[Extracted data]

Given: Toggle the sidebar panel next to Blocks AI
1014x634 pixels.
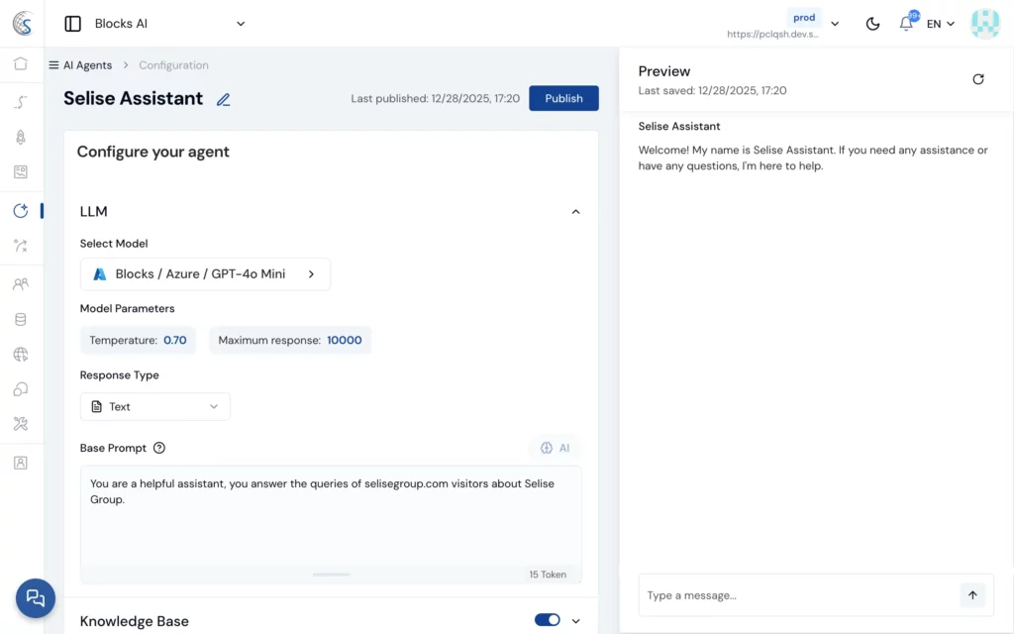Looking at the screenshot, I should click(72, 24).
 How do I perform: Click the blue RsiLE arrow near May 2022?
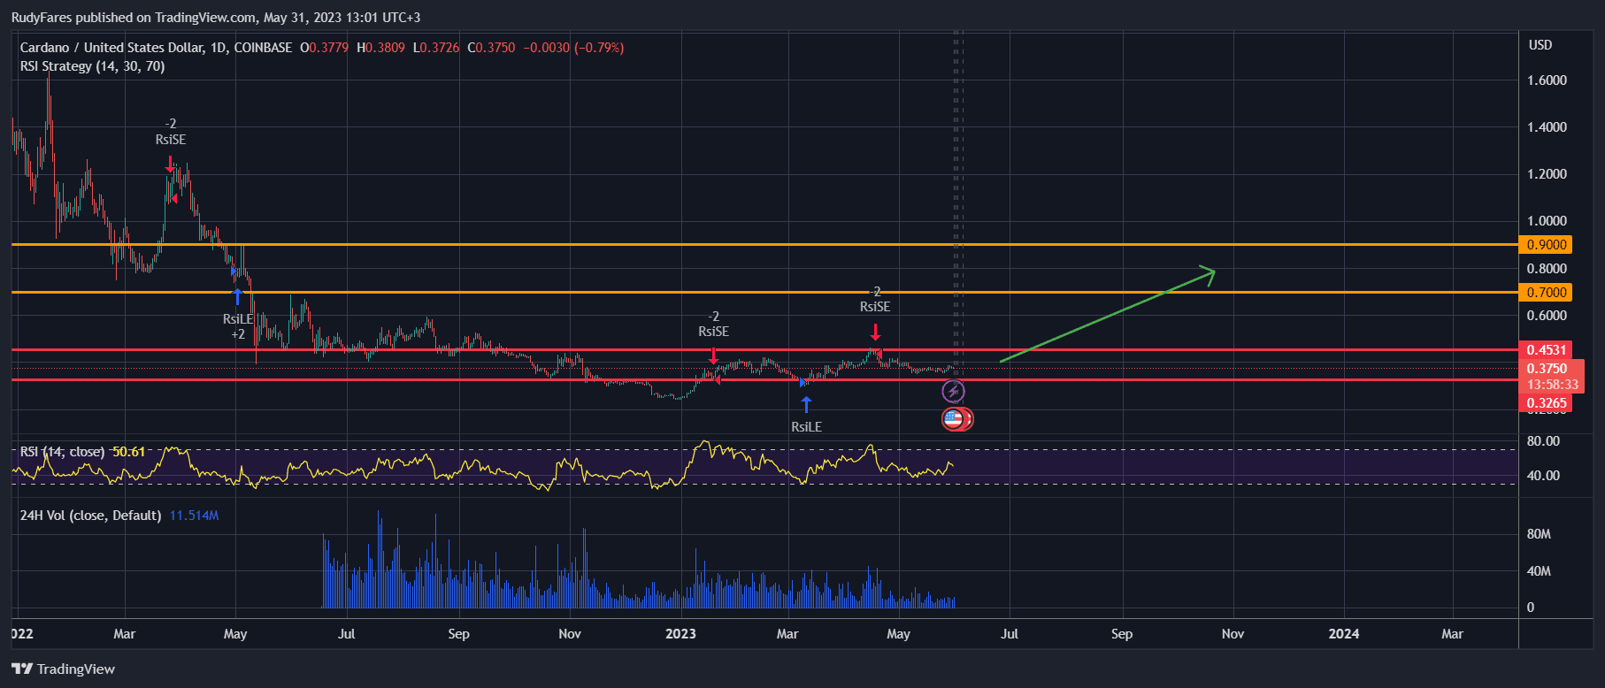[236, 295]
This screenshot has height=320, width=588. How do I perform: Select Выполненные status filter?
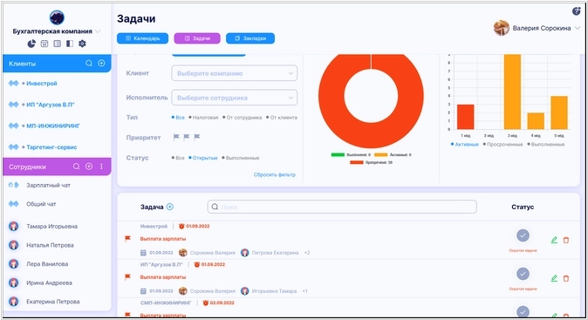241,158
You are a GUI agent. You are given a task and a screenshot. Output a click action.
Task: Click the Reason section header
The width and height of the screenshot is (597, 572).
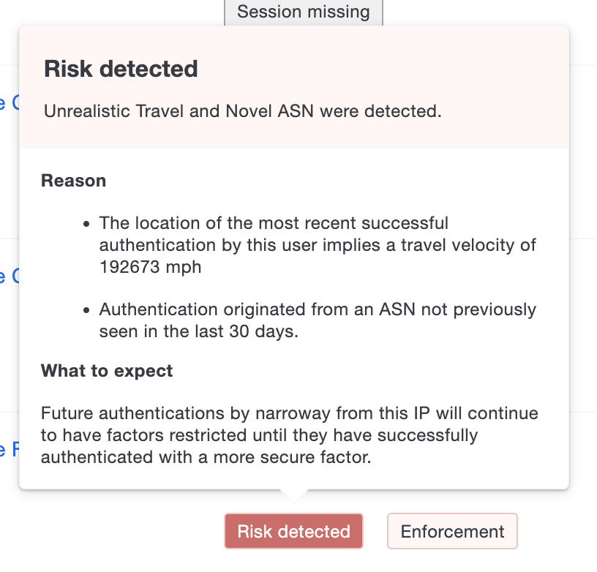point(73,180)

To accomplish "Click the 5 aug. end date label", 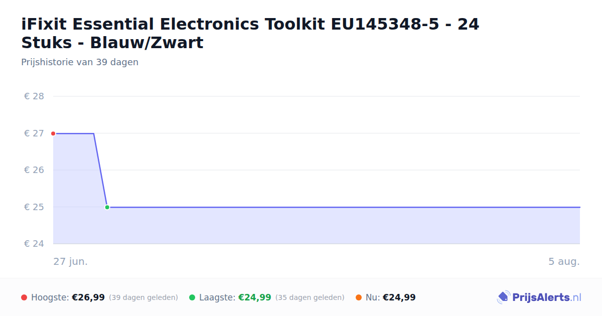I will pos(564,261).
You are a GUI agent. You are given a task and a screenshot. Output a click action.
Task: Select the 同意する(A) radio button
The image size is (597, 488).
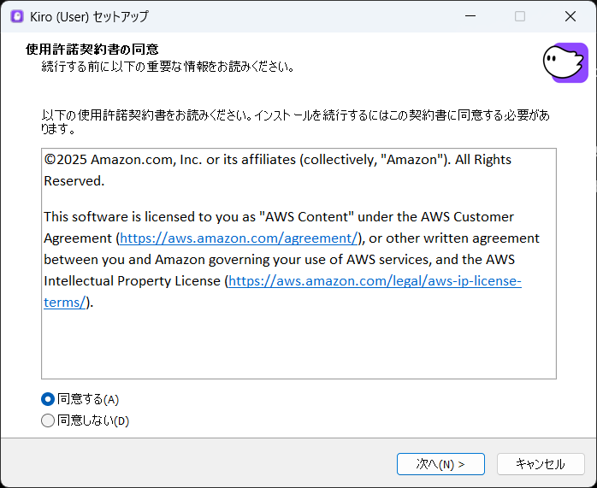tap(48, 399)
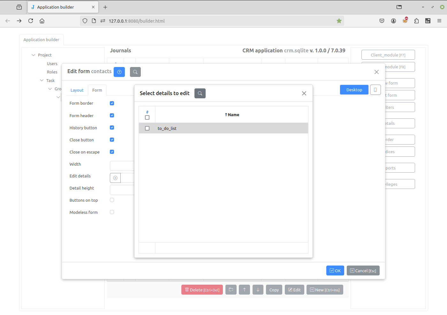Image resolution: width=447 pixels, height=315 pixels.
Task: Uncheck the Form border checkbox
Action: pyautogui.click(x=112, y=103)
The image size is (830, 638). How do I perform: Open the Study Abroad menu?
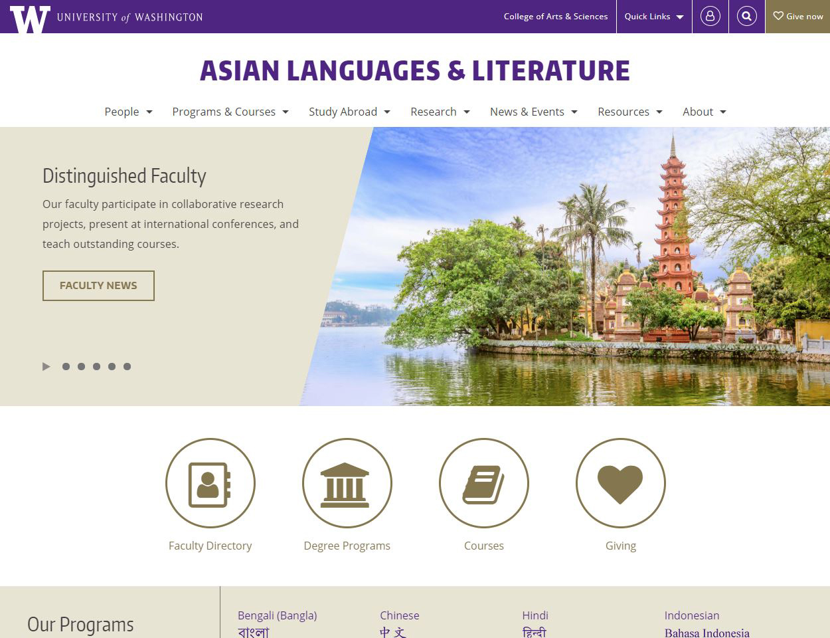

[/Extracted data]

_Exercise_.
Reproduce the lines from the one with "Task: Select the 同意する(A) radio button" through the end of the data, keeping both end lines, adding nothing, and dropping any pictures.

_Response box_.
Task: Select the 同意する(A) radio button
The image size is (597, 488).
tap(48, 399)
Image resolution: width=447 pixels, height=315 pixels.
Task: Uncheck the Form border checkbox
Action: pyautogui.click(x=112, y=103)
The image size is (830, 638). How do I perform: Open the Study Abroad menu?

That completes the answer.